While the past fifteen years of the cloud transition has produced some large and likely enduring companies, today we are seeing new companies that are not part of the cloud transition or a hybrid cloud generation. They aren’t even cloud-first– they are cloud only. What does this mean? Founders and companies built for cloud only are not trying to serve legacy and cloud environments. They are cloud native and cloud only. They are built and architected from the first lines of code to take advantage of cloud compute, storage, and networking, in the same way that software written in the 1990s was assumed to be running on Windows or Solaris. Like the app-based companies that would never have been conceived without the smartphone, the entire architecture of this new breed of cloud-only companies assumes certain capabilities in order to exist. Likewise, as the cloud transition opened up new opportunities for businesses and business models, the success of those companies has created another avenue for innovation. GSuite, Microsoft Office and the like are working alongside cloud-only productivity and collaboration tools from companies like Asana, Figma and Coda.

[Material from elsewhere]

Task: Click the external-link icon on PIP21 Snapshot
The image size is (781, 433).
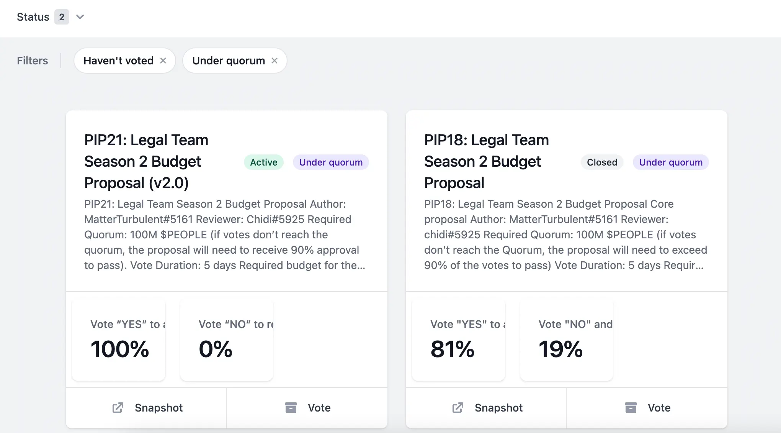Action: tap(118, 408)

Founded during the height of the cloud transition, these latter companies understood where the market was headed, and thus built for the cloud-only future.
I was a little cagey about pushing a “research” article from a VC firm because these essays serve to have a “sounding board” and “predict and shape trends” in the market. That’s what these VC firms do- market themselves.
However, this write up was interesting in the context to understand how the “history” developed and why we are hearing about the cloud only paradigms.